Have you guys ever tried to read a book while you have Covid? Turns out reading is very hard! While I was confined to my bed, I did try to read a number of books, but I hated them all—however I think this was because my brain was rolling around in my skull like an overcooked cabbage rather than due to any inherent fault of the literature itself.


Last week, though I did read Melissa Broder’s Milk Fed, which is about a bisexual woman with an eating disorder who falls in love with a server at a local frozen yoghurt shop. Rachel, the narrator, vacillates between obsessive calorie restriction and binge eating, and she is peculiar, intense and sometimes hilarious character. “It would be like cutting off my head because of a headache,” she thinks, while considering succumbing to a day of wild binge eating because she has already exceeded her calorie intake: “But I was so tired of my head.”


Broder does a great job of depicting the narrator’s disordered thoughts about food in a way that is equally funny and tragic—as well as describing the profound sensual pleasure she experiences when she allows herself to eat. There are also a lot of explicit descriptions of the narrator’s sexual fantasies, which are sometimes unsettling, but they’re kind of fabulous in their extreme specificity. I didn’t exactly love the book—there was something about it that kept me from plunging into it emotionally—and yet I was absolutely gripped by it.
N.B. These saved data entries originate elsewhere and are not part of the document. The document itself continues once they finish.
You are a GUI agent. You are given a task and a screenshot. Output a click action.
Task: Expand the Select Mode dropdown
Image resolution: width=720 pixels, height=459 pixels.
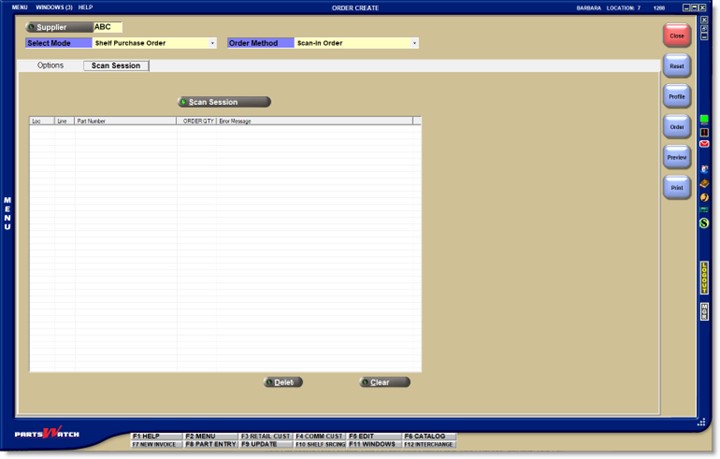coord(212,43)
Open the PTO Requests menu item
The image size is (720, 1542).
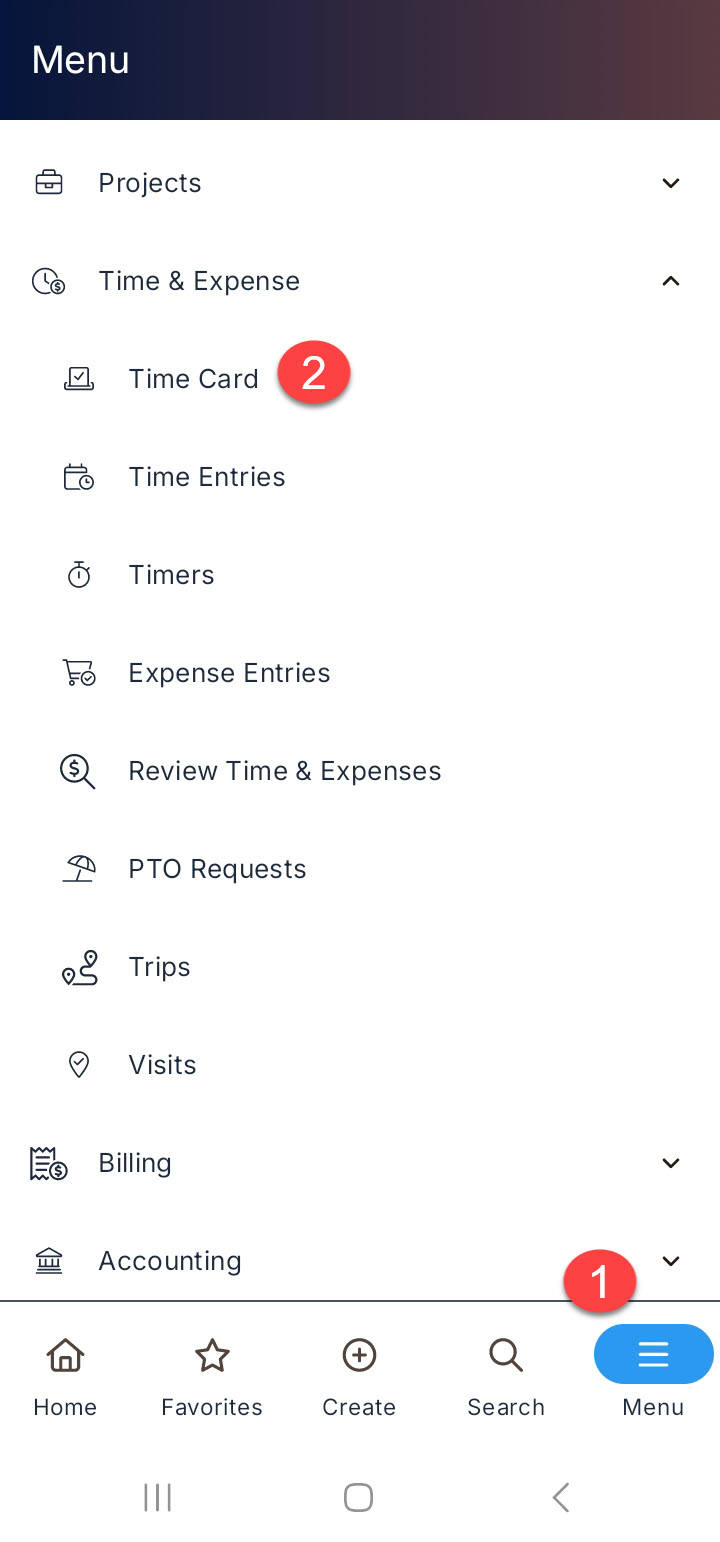coord(360,869)
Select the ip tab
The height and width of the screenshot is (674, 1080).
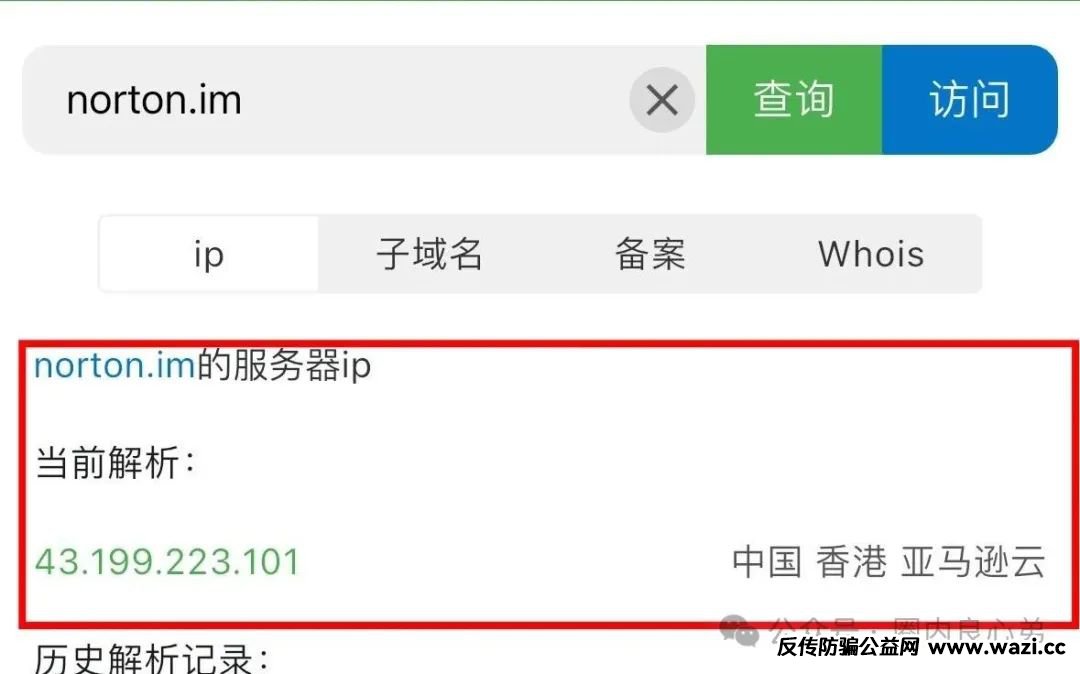(x=209, y=254)
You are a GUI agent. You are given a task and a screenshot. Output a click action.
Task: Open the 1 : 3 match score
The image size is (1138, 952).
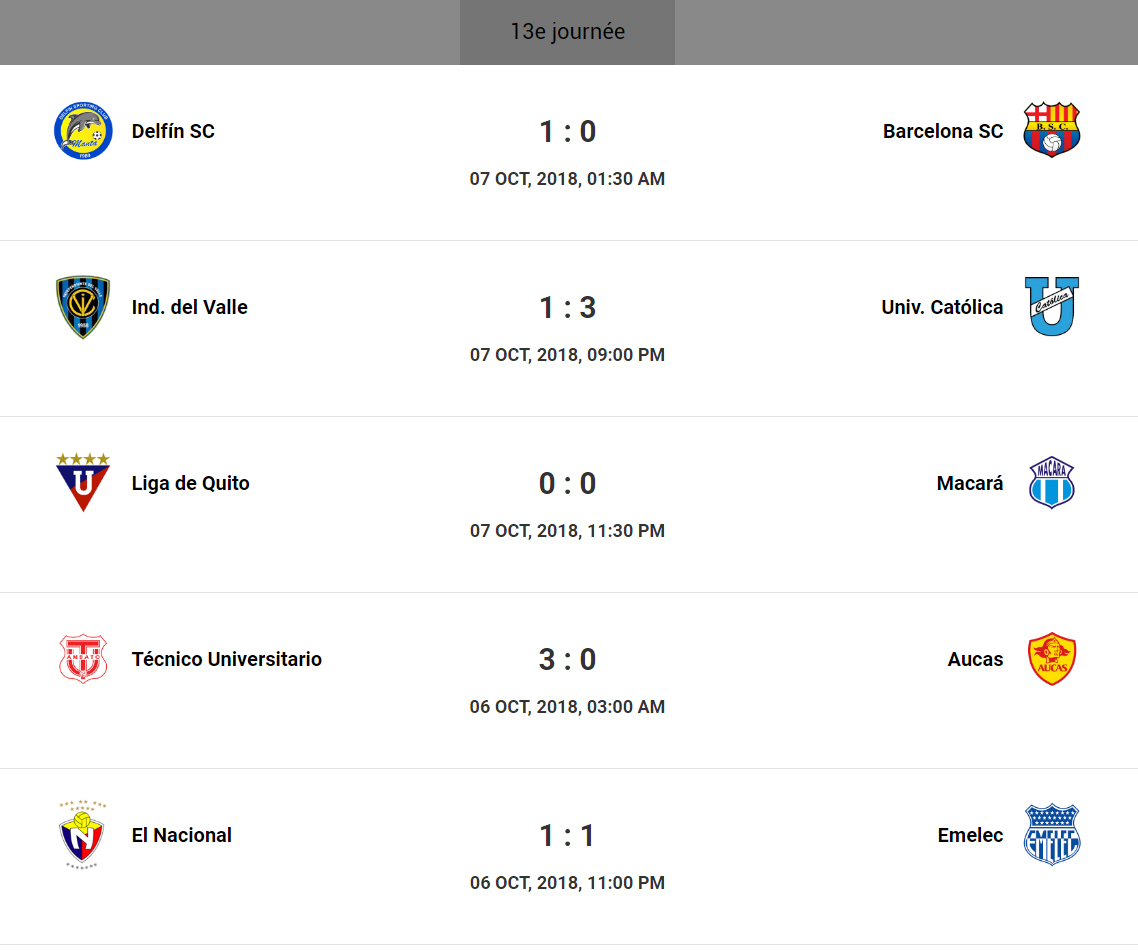[567, 307]
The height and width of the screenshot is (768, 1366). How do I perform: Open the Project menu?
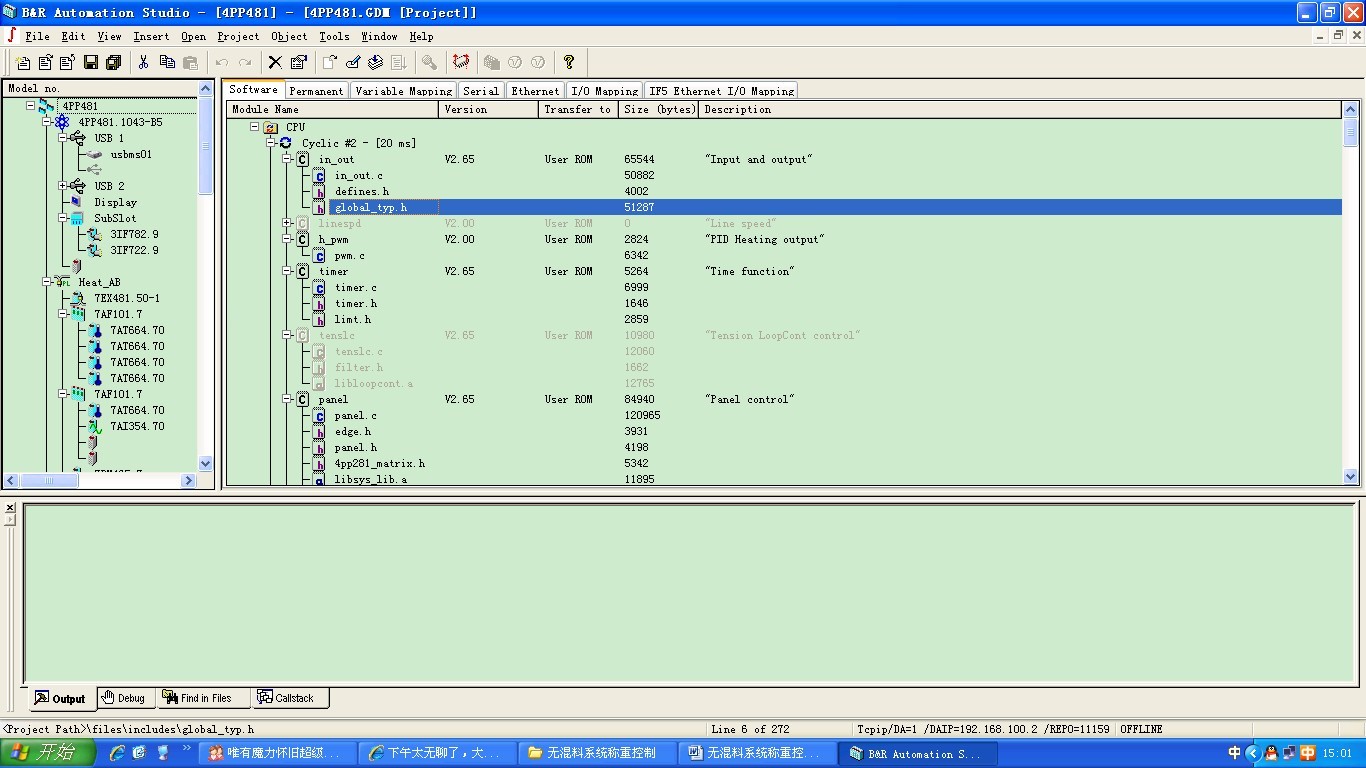tap(238, 36)
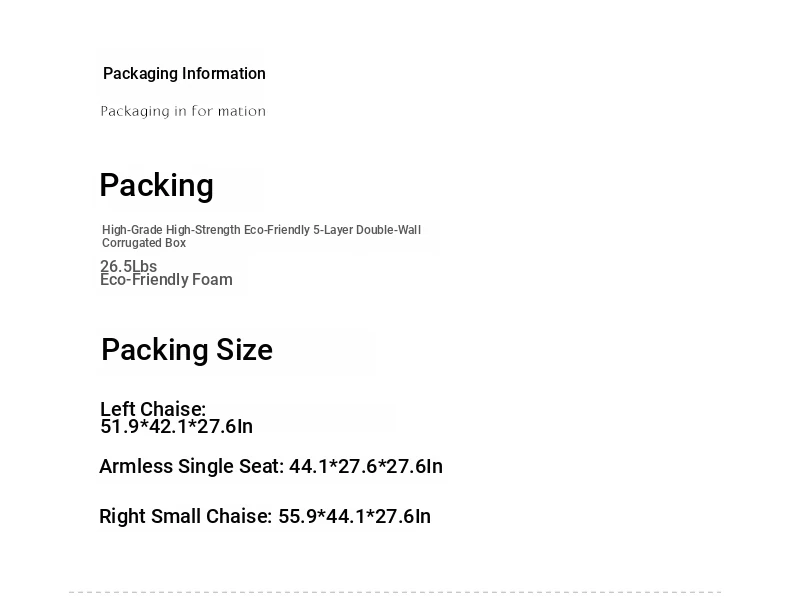
Task: Click the Corrugated Box text line
Action: [x=144, y=243]
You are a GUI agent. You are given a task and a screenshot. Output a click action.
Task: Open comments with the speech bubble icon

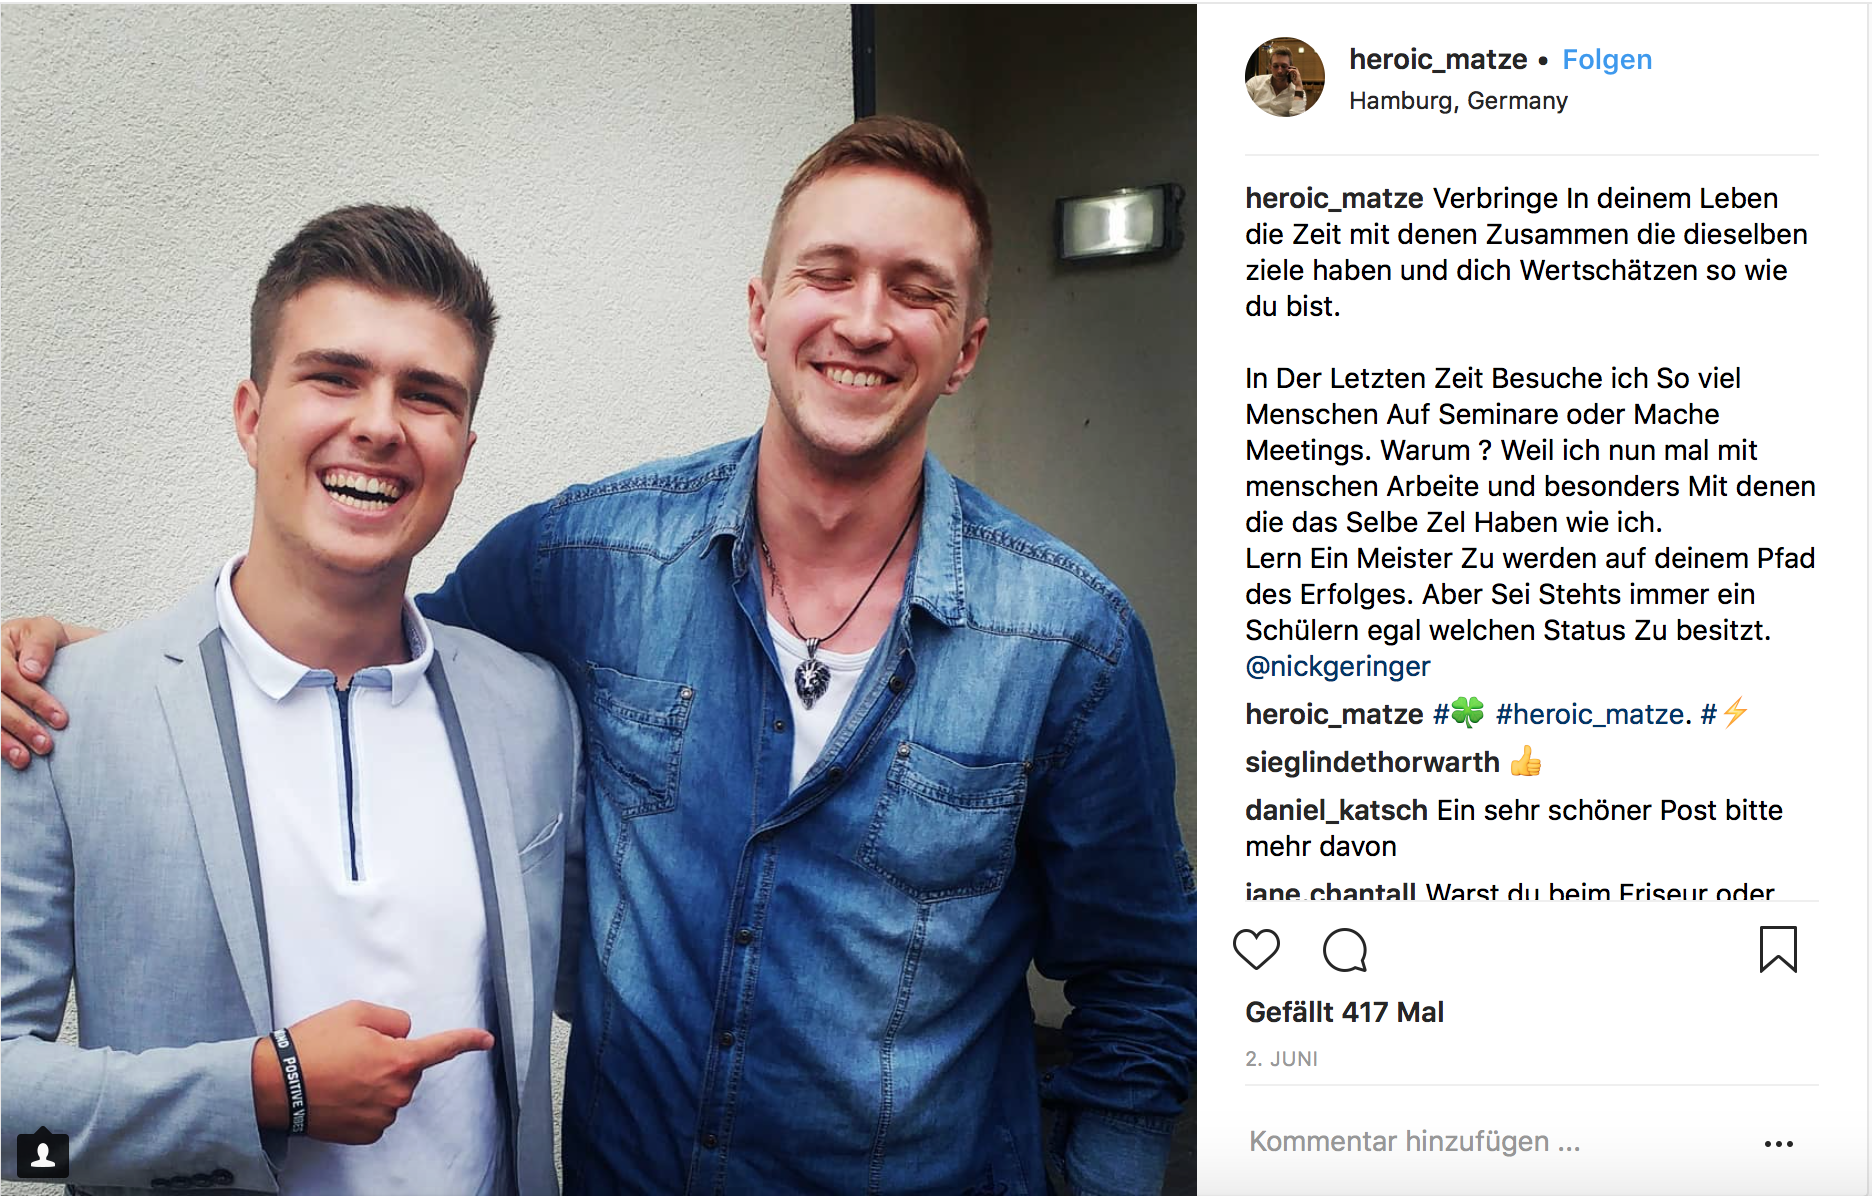(x=1345, y=950)
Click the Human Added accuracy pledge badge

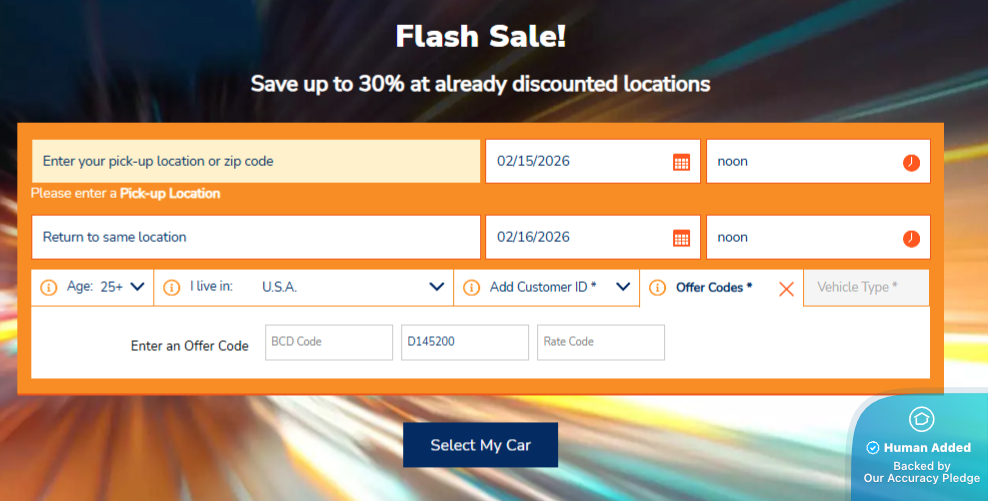pyautogui.click(x=920, y=446)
I don’t think I’ve ever read anything quite like it, and I’m definitely going to look up Broder’s other work.


Other things

Some other things I have enjoyed over the last couple of weeks include:

  • This depressingly accurate cartoon guide to tech ‘disrupters’ in the New Yorker

  • An extremely delicious dinner at Smith & Daughters in Collingwood

  • This website dedicated to the socialist modernism of the former Eastern bloc, which includes photographs of some truly spectacular and other-worldly architecture.

  • This strawberry cake which my partner and kids made the other day, the leftovers of which now languish in the fridge, taunting me and my newly non-functioning tastebuds with our inability to enjoy them.